::: MATERIAL SUPPLIED :::

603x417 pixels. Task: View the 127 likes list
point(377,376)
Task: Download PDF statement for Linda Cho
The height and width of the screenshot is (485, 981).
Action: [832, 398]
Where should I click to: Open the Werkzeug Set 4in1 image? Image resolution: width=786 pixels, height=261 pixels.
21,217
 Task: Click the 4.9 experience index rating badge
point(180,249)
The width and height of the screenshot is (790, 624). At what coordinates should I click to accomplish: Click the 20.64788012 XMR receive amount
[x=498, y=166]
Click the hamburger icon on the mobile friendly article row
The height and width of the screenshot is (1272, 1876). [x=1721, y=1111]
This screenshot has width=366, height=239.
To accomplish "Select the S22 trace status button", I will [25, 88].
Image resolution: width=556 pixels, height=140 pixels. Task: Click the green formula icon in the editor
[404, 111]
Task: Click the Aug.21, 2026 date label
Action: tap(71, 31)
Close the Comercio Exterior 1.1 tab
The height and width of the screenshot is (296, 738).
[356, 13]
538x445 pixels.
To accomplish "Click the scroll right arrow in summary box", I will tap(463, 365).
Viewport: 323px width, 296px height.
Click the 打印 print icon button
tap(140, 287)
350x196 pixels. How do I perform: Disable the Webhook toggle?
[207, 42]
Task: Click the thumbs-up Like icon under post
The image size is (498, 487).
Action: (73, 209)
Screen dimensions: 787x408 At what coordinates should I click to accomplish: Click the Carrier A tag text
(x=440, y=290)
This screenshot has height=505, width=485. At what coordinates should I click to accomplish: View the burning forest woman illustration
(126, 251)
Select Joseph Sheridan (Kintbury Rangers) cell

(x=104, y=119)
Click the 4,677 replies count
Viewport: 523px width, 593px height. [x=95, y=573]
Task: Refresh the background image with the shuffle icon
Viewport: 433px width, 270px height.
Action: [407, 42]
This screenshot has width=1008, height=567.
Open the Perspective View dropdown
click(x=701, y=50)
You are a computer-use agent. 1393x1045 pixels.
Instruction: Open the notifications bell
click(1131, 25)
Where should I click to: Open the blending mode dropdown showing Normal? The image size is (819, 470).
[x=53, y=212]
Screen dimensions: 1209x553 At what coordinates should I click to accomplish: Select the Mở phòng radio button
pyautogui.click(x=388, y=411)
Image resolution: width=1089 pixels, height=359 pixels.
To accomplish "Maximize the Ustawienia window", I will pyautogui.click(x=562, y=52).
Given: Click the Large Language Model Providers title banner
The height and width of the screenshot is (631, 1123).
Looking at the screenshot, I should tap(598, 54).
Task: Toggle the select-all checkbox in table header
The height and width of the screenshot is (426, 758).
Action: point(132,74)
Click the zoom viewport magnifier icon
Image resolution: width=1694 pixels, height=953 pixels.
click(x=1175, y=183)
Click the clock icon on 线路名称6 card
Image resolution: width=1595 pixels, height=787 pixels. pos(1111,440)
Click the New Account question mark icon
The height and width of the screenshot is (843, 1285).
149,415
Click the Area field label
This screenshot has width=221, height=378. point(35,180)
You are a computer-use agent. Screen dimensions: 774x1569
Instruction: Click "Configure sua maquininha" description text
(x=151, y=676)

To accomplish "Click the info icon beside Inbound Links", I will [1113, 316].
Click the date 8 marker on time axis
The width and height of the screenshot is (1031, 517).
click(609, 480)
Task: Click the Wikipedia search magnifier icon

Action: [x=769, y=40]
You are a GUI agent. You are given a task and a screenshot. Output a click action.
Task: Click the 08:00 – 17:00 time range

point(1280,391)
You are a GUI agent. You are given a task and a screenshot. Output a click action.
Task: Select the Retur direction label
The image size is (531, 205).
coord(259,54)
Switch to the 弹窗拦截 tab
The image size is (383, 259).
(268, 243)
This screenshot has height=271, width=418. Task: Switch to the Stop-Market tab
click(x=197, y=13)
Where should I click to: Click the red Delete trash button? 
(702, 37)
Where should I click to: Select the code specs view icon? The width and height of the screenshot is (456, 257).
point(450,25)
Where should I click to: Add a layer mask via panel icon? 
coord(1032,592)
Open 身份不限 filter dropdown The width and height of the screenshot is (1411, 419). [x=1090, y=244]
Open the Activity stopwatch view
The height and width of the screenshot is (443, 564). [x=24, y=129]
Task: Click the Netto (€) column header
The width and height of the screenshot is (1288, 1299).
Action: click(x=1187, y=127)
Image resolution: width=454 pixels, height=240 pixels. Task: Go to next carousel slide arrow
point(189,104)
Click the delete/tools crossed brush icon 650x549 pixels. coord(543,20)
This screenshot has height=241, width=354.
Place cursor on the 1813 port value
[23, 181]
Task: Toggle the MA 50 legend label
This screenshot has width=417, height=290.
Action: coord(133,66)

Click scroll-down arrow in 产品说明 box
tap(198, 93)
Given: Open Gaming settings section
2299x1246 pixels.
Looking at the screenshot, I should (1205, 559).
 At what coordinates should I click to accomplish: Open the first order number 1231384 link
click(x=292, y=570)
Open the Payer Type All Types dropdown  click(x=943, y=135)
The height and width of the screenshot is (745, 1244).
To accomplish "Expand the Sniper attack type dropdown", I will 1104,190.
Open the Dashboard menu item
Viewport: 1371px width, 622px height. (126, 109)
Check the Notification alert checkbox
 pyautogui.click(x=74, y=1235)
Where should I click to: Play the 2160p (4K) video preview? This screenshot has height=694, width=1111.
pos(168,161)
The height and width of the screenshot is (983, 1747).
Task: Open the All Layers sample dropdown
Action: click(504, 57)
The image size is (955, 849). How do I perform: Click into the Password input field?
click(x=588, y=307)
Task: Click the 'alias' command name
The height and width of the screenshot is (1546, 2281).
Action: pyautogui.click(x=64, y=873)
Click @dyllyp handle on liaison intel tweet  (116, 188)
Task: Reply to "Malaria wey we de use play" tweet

:::

### TASK TO CARRY OUT
Copy out all of the records above, swapping "hamburger icon" for "menu icon" and changing nothing else.

### SOLUTION TO THIS PROBLEM
603x417 pixels. Task: View the 127 likes list
point(377,376)
Task: Download PDF statement for Linda Cho
The height and width of the screenshot is (485, 981).
Action: [832, 398]
Where should I click to: Open the Werkzeug Set 4in1 image? Image resolution: width=786 pixels, height=261 pixels.
21,217
 Task: Click the 4.9 experience index rating badge
point(180,249)
The width and height of the screenshot is (790, 624). At what coordinates should I click to accomplish: Click the 20.64788012 XMR receive amount
[x=498, y=166]
Click the menu icon on the mobile friendly article row
The height and width of the screenshot is (1272, 1876). [x=1721, y=1111]
This screenshot has width=366, height=239.
To accomplish "Select the S22 trace status button", I will [25, 88].
Image resolution: width=556 pixels, height=140 pixels. Task: Click the green formula icon in the editor
[404, 111]
Task: Click the Aug.21, 2026 date label
Action: tap(71, 31)
Close the Comercio Exterior 1.1 tab
The height and width of the screenshot is (296, 738).
[356, 13]
538x445 pixels.
To accomplish "Click the scroll right arrow in summary box", I will tap(463, 365).
Viewport: 323px width, 296px height.
Click the 打印 print icon button
tap(140, 287)
350x196 pixels. How do I perform: Disable the Webhook toggle?
[207, 42]
Task: Click the thumbs-up Like icon under post
The image size is (498, 487).
Action: (73, 209)
Screen dimensions: 787x408 At what coordinates should I click to accomplish: Click the Carrier A tag text
(x=440, y=290)
This screenshot has height=505, width=485. At what coordinates should I click to accomplish: View the burning forest woman illustration
(126, 251)
Select Joseph Sheridan (Kintbury Rangers) cell

(x=104, y=119)
Click the 4,677 replies count
Viewport: 523px width, 593px height. [x=95, y=573]
Task: Refresh the background image with the shuffle icon
Viewport: 433px width, 270px height.
Action: [407, 42]
This screenshot has width=1008, height=567.
Open the Perspective View dropdown
click(x=701, y=50)
You are a computer-use agent. 1393x1045 pixels.
Instruction: Open the notifications bell
click(1131, 25)
Where should I click to: Open the blending mode dropdown showing Normal? The image size is (819, 470).
[x=53, y=212]
Screen dimensions: 1209x553 At what coordinates should I click to accomplish: Select the Mở phòng radio button
pyautogui.click(x=388, y=411)
Image resolution: width=1089 pixels, height=359 pixels.
To accomplish "Maximize the Ustawienia window", I will pyautogui.click(x=562, y=52).
Given: Click the Large Language Model Providers title banner
The height and width of the screenshot is (631, 1123).
Looking at the screenshot, I should tap(598, 54).
Task: Toggle the select-all checkbox in table header
The height and width of the screenshot is (426, 758).
Action: point(132,74)
Click the zoom viewport magnifier icon
Image resolution: width=1694 pixels, height=953 pixels.
click(x=1175, y=183)
Click the clock icon on 线路名称6 card
Image resolution: width=1595 pixels, height=787 pixels. pos(1111,440)
Click the New Account question mark icon
The height and width of the screenshot is (843, 1285).
149,415
Click the Area field label
This screenshot has width=221, height=378. point(35,180)
You are a computer-use agent. Screen dimensions: 774x1569
Instruction: Click "Configure sua maquininha" description text
(x=151, y=676)

To accomplish "Click the info icon beside Inbound Links", I will [1113, 316].
Click the date 8 marker on time axis
The width and height of the screenshot is (1031, 517).
click(609, 480)
Task: Click the Wikipedia search magnifier icon

Action: [x=769, y=40]
You are a GUI agent. You are given a task and a screenshot. Output a click action.
Task: Click the 08:00 – 17:00 time range

point(1280,391)
You are a GUI agent. You are given a task and a screenshot. Output a click action.
Task: Select the Retur direction label
The image size is (531, 205).
coord(259,54)
Switch to the 弹窗拦截 tab
The image size is (383, 259).
(268, 243)
This screenshot has height=271, width=418. Task: Switch to the Stop-Market tab
click(x=197, y=13)
Where should I click to: Click the red Delete trash button? 
(702, 37)
Where should I click to: Select the code specs view icon? The width and height of the screenshot is (456, 257).
point(450,25)
Where should I click to: Add a layer mask via panel icon? 
coord(1032,592)
Open 身份不限 filter dropdown The width and height of the screenshot is (1411, 419). [x=1090, y=244]
Open the Activity stopwatch view
The height and width of the screenshot is (443, 564). [x=24, y=129]
Task: Click the Netto (€) column header
The width and height of the screenshot is (1288, 1299).
Action: click(x=1187, y=127)
Image resolution: width=454 pixels, height=240 pixels. Task: Go to next carousel slide arrow
point(189,104)
Click the delete/tools crossed brush icon 650x549 pixels. coord(543,20)
This screenshot has height=241, width=354.
Place cursor on the 1813 port value
[23, 181]
Task: Toggle the MA 50 legend label
This screenshot has width=417, height=290.
Action: coord(133,66)

Click scroll-down arrow in 产品说明 box
tap(198, 93)
Given: Open Gaming settings section
2299x1246 pixels.
Looking at the screenshot, I should (1205, 559).
 At what coordinates should I click to accomplish: Open the first order number 1231384 link
click(x=292, y=570)
Open the Payer Type All Types dropdown  click(x=943, y=135)
The height and width of the screenshot is (745, 1244).
To accomplish "Expand the Sniper attack type dropdown", I will 1104,190.
Open the Dashboard menu item
Viewport: 1371px width, 622px height. (126, 109)
Check the Notification alert checkbox
 pyautogui.click(x=74, y=1235)
Where should I click to: Play the 2160p (4K) video preview? This screenshot has height=694, width=1111.
pos(168,161)
The height and width of the screenshot is (983, 1747).
Task: Open the All Layers sample dropdown
Action: click(504, 57)
The image size is (955, 849). How do I perform: Click into the Password input field?
click(x=588, y=307)
Task: Click the 'alias' command name
The height and width of the screenshot is (1546, 2281).
Action: pyautogui.click(x=64, y=873)
Click @dyllyp handle on liaison intel tweet  (116, 188)
Task: Reply to "Malaria wey we de use play" tweet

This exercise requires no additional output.